Porting the MediaPipe Hand Gesture Recognition Model to reCamera
Introduction
This project demonstrates how to fully port the official Google MediaPipe hand gesture recognition suite onto the reCamera to perform real-time gesture recognition, and to stream the video and recognition results to a PC for visualization via UDP.
The system can recognize 8 gesture categories (None / Closed_Fist / Open_Palm / Pointing_Up / Thumb_Down / Thumb_Up / Victory / ILoveYou), while also outputting 21 hand landmarks and handedness (left/right hand) information. It is suitable for the following application scenarios:
- Smart home gesture control: Control lights, curtains, and appliance switches through predefined gestures, without the need for voice or a phone app.
- Industrial touch-free interaction: Workers wearing gloves or with both hands occupied can send commands to equipment via simple gestures.
- Education and exhibition interaction: In science museums or exhibition halls, visitors can trigger multimedia content through gestures for an immersive experience.

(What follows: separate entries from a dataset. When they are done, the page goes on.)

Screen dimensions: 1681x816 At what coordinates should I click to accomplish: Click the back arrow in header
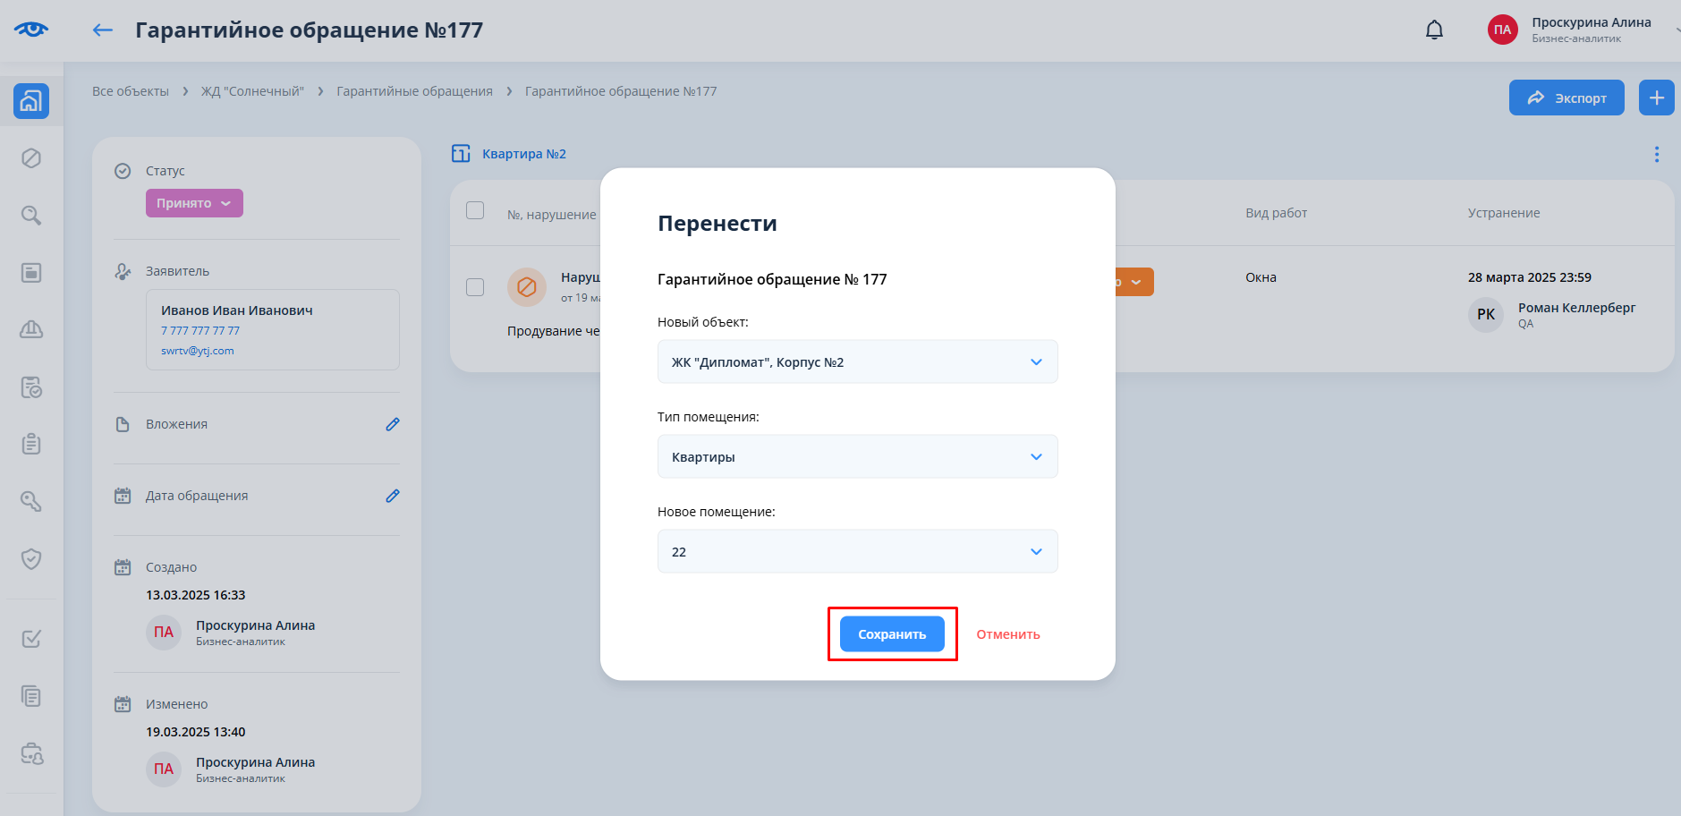click(103, 30)
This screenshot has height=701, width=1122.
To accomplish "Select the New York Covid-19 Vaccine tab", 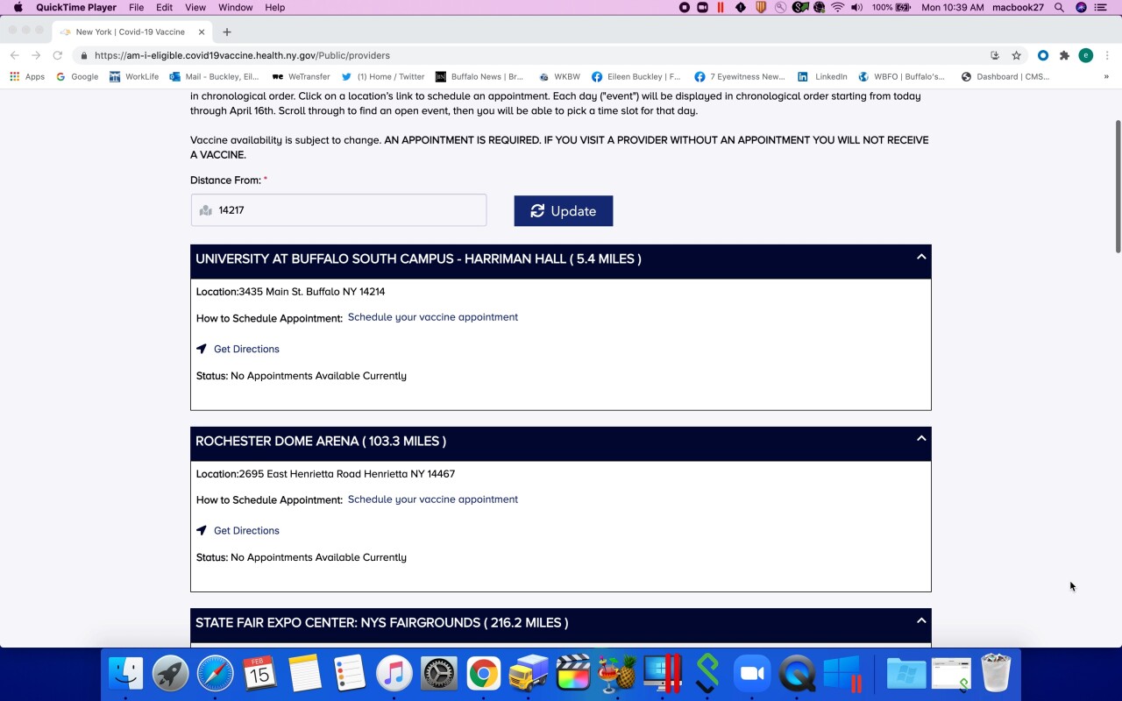I will click(x=130, y=32).
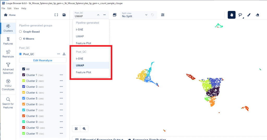Toggle the Cluster 4 checkbox

coord(24,93)
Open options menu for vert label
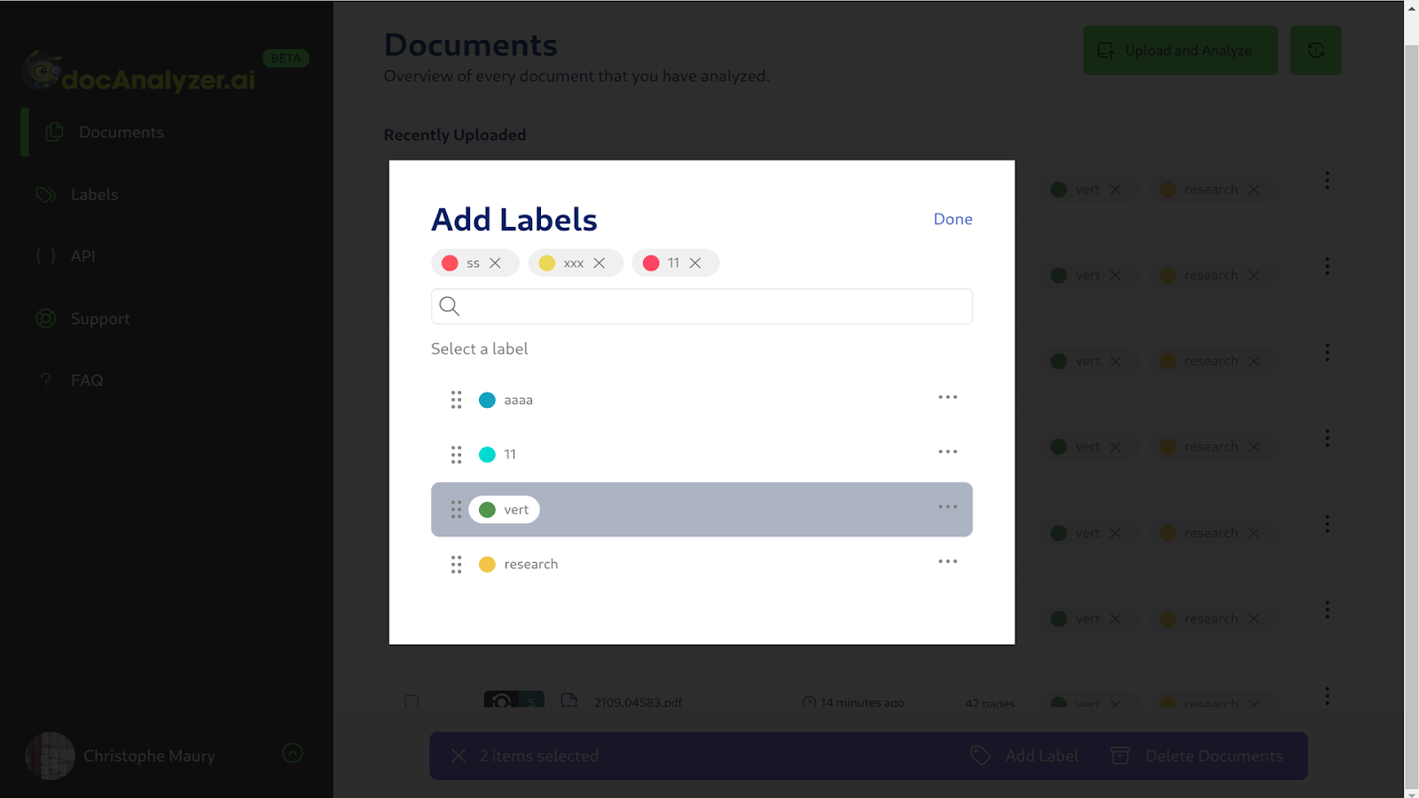 click(947, 507)
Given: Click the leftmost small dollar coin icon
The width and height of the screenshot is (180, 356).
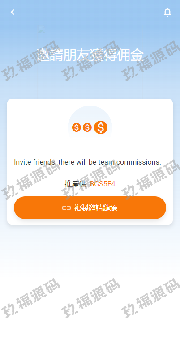Looking at the screenshot, I should click(77, 127).
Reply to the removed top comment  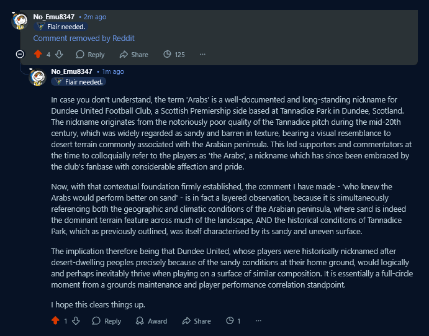tap(90, 55)
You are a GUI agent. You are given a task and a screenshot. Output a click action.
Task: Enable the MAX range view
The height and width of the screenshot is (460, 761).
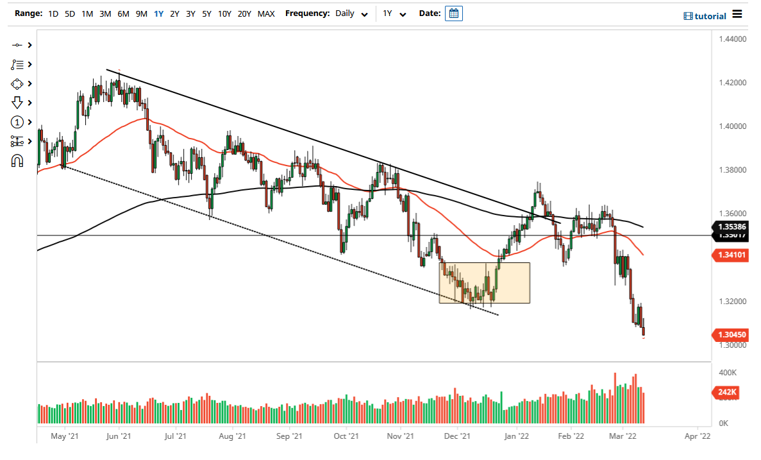tap(266, 13)
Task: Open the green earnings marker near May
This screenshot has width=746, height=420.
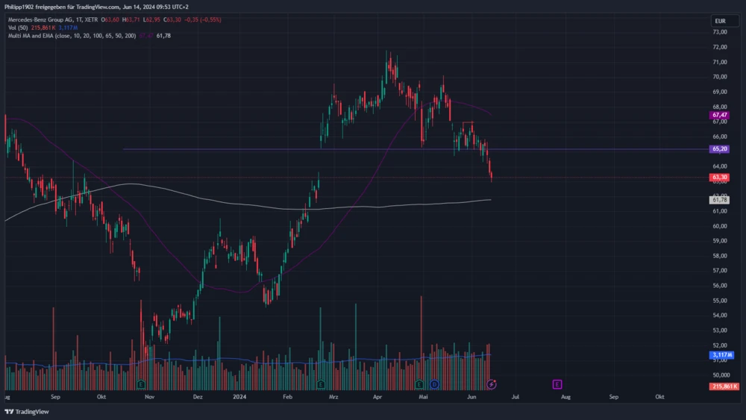Action: [x=419, y=384]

- Accessibility assistance: Provides a gesture-based device control entry point for users with hearing impairments or limited mobility.

Hardware Preparation
To run this demo, the following hardware is required:
- One reCamera device (all reCamera variants are supported)

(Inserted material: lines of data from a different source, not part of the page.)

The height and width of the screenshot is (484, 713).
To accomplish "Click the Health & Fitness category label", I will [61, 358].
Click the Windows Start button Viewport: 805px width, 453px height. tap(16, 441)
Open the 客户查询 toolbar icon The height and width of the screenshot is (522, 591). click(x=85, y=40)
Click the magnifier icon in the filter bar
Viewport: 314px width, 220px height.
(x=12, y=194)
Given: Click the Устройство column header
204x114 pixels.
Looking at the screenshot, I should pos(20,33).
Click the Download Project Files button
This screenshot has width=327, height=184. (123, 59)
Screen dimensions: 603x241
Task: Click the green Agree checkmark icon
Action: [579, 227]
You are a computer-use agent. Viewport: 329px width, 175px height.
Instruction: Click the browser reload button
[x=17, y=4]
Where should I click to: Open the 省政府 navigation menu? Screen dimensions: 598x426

- One PC (used to run the Python receiver for visualization; it must be on the same local network as the reCamera)
You can choose any version of reCamera according to your deployment needs:
- reCamera 2002 series (Wi-Fi)
- reCamera Gimbal
- reCamera HQ PoE (Ethernet + PoE)
Note:
The PoE version does not support Wi-Fi and must be connected to the same local network via a PoE-enabled switch.
| reCamera 2002 Series | reCamera Gimbal | reCamera HQ PoE |
|---|---|---|
![]() | ![]() | ![]() |
How It Works
Model Conversion Pipeline (TFLite → ONNX → cvimodel)

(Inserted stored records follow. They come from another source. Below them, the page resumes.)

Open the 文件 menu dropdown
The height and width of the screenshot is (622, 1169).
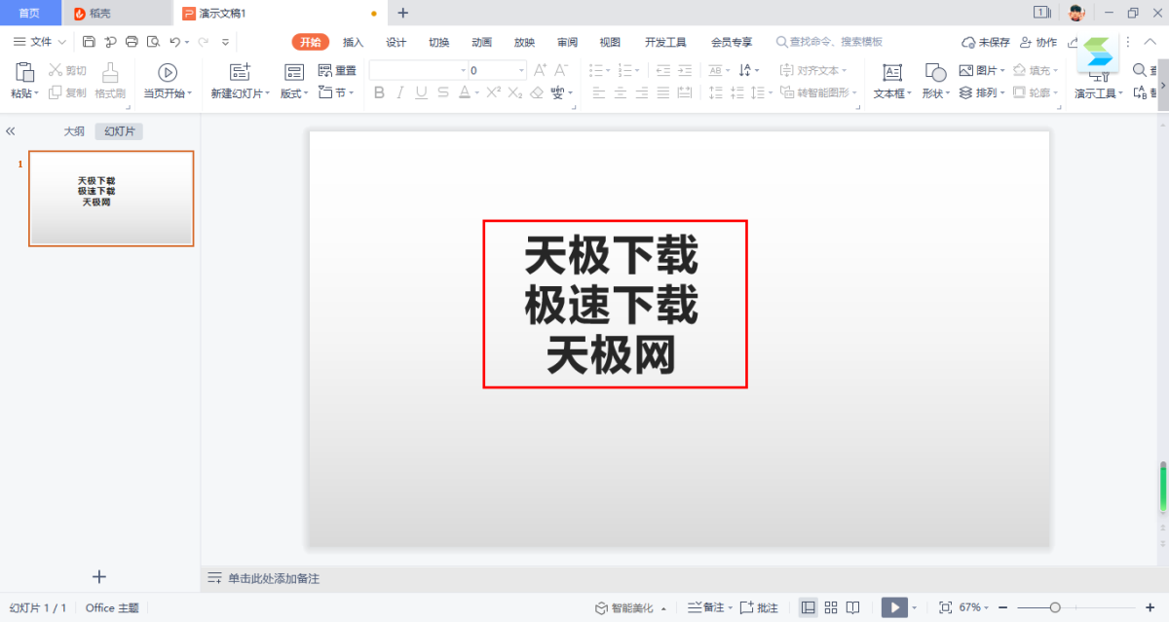(x=40, y=42)
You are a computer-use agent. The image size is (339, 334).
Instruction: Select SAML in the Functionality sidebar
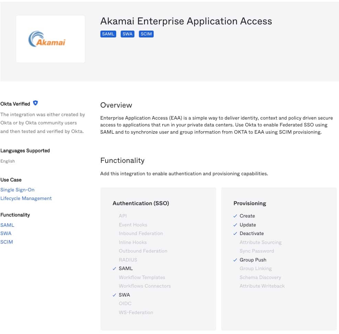pos(7,225)
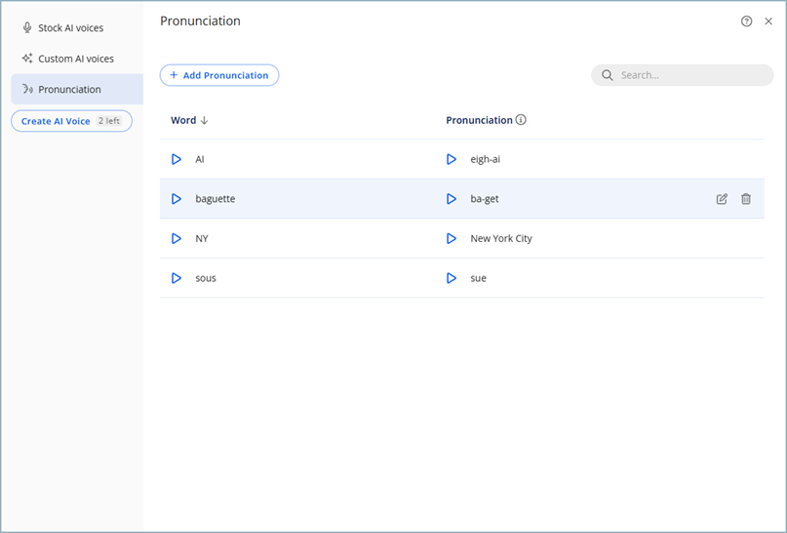The image size is (787, 533).
Task: Play the ba-get pronunciation preview
Action: 452,199
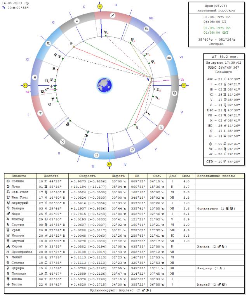Select the Jupiter symbol inside the chart wheel
This screenshot has height=298, width=247.
[x=137, y=127]
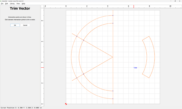This screenshot has width=182, height=109.
Task: Confirm the trim with the OK button
Action: click(x=15, y=25)
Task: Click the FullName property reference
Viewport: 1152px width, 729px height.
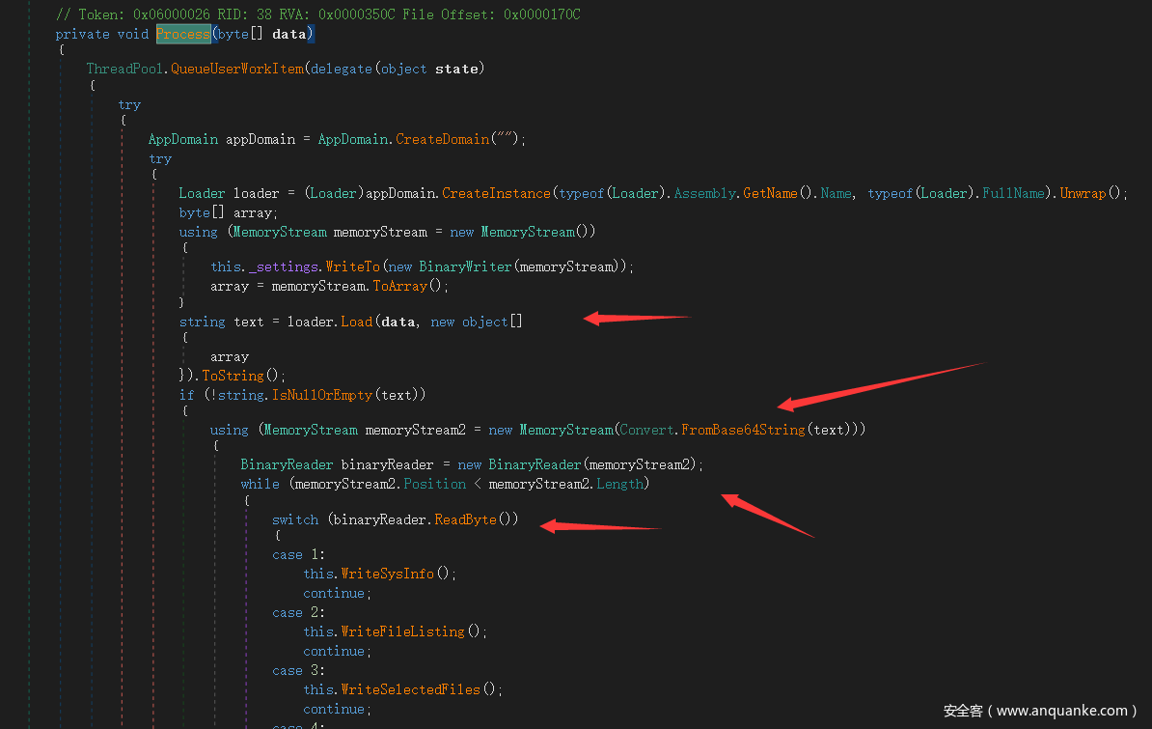Action: (x=1013, y=193)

Download the TFLite format models from the official MediaPipe repository. They need to be converted into the .cvimodel format supported by the reCamera TPU:
MediaPipe TFLite (FLOAT16)
│ tf2onnx (--channel_format none, keep NHWC)
▼
ONNX (FLOAT32, NHWC) ← numerical reference (cos=1.0 vs TFLite)
│ tpu-mlir model_transform + model_deploy
├─ BF16
└─ INT8 (per-channel + real-data calibration)
▼
CVIMODEL (cv181x)
Accuracy Verification
After conversion, the models are verified through a three-way comparison (TFLite vs ONNX vs cvimodel):
| Model | Output | BF16 cos | INT8 cos |
|---|---|---|---|
| detector | scores | 1.0000 | 0.9896 |
| detector | boxes | 0.9999 | 0.9748 |
| landmark | lm63 | 1.0000 | 0.9999 |
| landmark | world63 | 0.9997 | 0.8098 |
| embedder | embedding | 1.0000 | 0.9992 |
| classifier | probs | 1.0000 | 0.9978 |
Note: After INT8 quantization, the accuracy of
world63(world-coordinate landmarks) has some loss (cos=0.81), but the end-to-end gesture classification result is consistent with TFLite (the category judgment is reliable). If your application strongly depends on world-coordinate accuracy, it is recommended to use the BF16 version of this model.
Building the Demo
To build this example, you need to:
- Cross-compile the C++ program on your PC
- Run the compiled executable on the reCamera
- Run the Python receiver script on your PC
Step 1: Compile the C++ Program
Before building this solution, make sure you have configured the ReCamera-OS environment (version 0.2.1 or higher) according to the main project documentation, including the SDK path and the cross-compilation toolchain.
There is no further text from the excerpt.